■ Reading passage
-*-

In particular, 30 wt.% glass fiber-reinforced PA6 (PA6GF30) has been used as a standard engineering material for load-bearing components where enhanced stiffness and dimensional stability are required. Hence, PA6GF30 was selected as the reinforcement material in this study. Pure PA6 was chosen as the main material, while PA6 with a 30 wt.% glass fiber (PA6GF30) addition by weight was chosen as the inner material. The PA6/PA6GF30 composites were produced with a double-nozzle 3D printer, according to the Taguchi experimental design. The effects of the process parameters (the geometric shape dimensions, layer thickness, nozzle temperature, and post-heat treatment time) on the mechanical properties of the PA6/PA6GF30 composite, which was produced by knitting PA6GF30 into pure PA6 with a special cross-section, were investigated. The mechanical properties of the PA6/PA6GF30 composites were examined using tensile and impact tests. Additionally, the morphological analysis of the fracture surfaces of the impact test samples was performed with a scanning electron microscope (SEM). The optimum production parameters were determined by comparing the experimental data and statistical analysis using the GRA method.

-*-

■ Items
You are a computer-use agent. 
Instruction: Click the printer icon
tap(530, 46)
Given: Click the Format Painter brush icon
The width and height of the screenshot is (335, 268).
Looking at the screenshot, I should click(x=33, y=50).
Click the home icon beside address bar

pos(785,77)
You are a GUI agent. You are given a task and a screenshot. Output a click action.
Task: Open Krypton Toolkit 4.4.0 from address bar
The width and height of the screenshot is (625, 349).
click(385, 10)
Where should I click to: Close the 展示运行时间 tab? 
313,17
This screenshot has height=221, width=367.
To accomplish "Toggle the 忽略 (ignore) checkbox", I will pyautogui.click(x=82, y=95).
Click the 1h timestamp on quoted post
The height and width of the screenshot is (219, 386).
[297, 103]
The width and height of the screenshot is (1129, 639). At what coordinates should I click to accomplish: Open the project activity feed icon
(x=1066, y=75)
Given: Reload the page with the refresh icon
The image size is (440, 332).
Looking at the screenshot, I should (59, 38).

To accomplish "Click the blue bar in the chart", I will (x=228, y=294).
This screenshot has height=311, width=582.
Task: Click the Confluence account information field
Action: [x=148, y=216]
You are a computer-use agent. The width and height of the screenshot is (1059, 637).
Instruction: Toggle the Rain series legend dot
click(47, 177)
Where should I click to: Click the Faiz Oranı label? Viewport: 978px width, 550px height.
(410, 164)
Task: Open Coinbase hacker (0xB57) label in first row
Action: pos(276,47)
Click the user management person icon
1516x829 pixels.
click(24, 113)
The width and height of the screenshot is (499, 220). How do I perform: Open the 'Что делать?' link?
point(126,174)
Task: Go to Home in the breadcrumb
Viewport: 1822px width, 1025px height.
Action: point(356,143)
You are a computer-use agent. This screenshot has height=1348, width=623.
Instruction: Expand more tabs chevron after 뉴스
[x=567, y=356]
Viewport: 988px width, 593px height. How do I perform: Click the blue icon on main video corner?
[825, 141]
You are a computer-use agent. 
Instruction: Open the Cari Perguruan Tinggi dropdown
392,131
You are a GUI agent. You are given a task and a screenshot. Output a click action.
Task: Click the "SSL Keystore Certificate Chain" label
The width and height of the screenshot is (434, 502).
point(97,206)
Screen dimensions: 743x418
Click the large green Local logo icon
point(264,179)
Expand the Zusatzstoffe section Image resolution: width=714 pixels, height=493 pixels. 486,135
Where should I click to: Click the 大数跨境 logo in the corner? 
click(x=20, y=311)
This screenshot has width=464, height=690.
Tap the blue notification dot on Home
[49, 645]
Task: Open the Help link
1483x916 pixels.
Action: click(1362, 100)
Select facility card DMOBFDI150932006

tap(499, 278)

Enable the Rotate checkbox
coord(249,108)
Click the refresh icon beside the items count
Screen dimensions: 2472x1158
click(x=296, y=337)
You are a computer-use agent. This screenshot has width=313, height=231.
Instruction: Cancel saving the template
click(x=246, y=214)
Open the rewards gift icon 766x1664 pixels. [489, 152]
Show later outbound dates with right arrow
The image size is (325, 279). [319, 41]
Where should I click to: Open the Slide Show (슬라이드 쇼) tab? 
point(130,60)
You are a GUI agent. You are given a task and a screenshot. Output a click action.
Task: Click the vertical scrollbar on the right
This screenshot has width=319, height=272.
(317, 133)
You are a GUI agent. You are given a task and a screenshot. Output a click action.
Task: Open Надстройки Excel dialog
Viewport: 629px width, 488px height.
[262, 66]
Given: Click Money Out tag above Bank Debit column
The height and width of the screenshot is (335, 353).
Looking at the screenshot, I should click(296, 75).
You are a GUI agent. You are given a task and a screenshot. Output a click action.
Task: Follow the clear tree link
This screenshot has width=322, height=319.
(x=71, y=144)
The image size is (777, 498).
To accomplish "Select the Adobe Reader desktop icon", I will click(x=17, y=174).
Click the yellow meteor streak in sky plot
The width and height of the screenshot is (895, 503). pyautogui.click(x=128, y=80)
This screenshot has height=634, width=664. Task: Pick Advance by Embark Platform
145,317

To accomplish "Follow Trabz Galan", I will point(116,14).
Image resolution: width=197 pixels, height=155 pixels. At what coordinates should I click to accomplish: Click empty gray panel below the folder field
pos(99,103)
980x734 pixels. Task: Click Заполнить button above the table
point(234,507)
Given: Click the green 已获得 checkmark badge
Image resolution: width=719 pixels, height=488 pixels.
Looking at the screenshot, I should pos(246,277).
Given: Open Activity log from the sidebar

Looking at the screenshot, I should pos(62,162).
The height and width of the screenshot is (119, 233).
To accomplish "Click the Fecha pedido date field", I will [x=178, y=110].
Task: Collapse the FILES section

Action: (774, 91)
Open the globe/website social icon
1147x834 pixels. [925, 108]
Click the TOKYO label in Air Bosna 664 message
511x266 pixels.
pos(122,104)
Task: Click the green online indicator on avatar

-*-

■ What this exercise asks
1/ According to the passage on PA6/PA6GF30 composites, what type of 3D printer was used to produce them?
2/ List every process parameter whose effect on mechanical properties was investigated, as named in the passage on PA6/PA6GF30 composites.
3/ Continue the passage on PA6/PA6GF30 composites from its last sentence.

■ Exercise results
1/ A double-nozzle 3D printer.

2/
- Geometric shape dimensions
- Layer thickness
- Nozzle temperature
- Post-heat treatment time

3/
2. Materials and Methods

2.1. Materials

Filaments of pure polyamide 6 (Ultrafuse, PA6) and polyamide 6 reinforced with 30% (by weight) glass fibers (Ultrafuse, PA6GF30) used in the production of the tensile and impact test samples of the PA6/PA6GF30 composites were supplied by BASF SE (Ludwigshafen, Germany). The physical and mechanical properties of the PA6 (at a 245 °C nozzle temperature and in an XY printing direction) and PA6GF30 (at a 250 °C nozzle temperature and in an XY printing direction) filaments are given in

Table 1. The material properties of the PA6 and PA6GF30 filaments.

Material Properties	Unit	PA6	PA6GF30
Density	kg/m3	1115	1356
Glass transition temperature	°C	49	67
Melting temperature	°C	197	209
Tensile strength	MPa	61.40	78.30
Elongation at break	%	9.60	2.20
Young’s modulus	MPa	2419	5036
Impact strength Izod, notched	kJ/m2	5.80	9.20
Impact strength Izod, unnotched	kJ/m2	28	38.40

.

2.2. Experimental Design

Four factors and three levels of each factor were used in the experimental study. A few parameters that affect tensile strength and impact strength have been used in the literature. Experimental Table L9 was used for the experimental design. While 3⁴ = 81 experiments were performed under normal conditions, nine experiments were carried out using the 1/9 fractional experimental technique. The experimental process parameters are given in

Table 2. The process parameters of the PA6/PA6GF30 composites according to the Taguchi experimental method.

Sample Number	Parameters
	(A)	(B)	(C)	(D)
	Dimension of Geometric Shape (mm)	Layer Thickness (mm)	Nozzle Temperature (°C)	Post-Heat Treatment Time (min.)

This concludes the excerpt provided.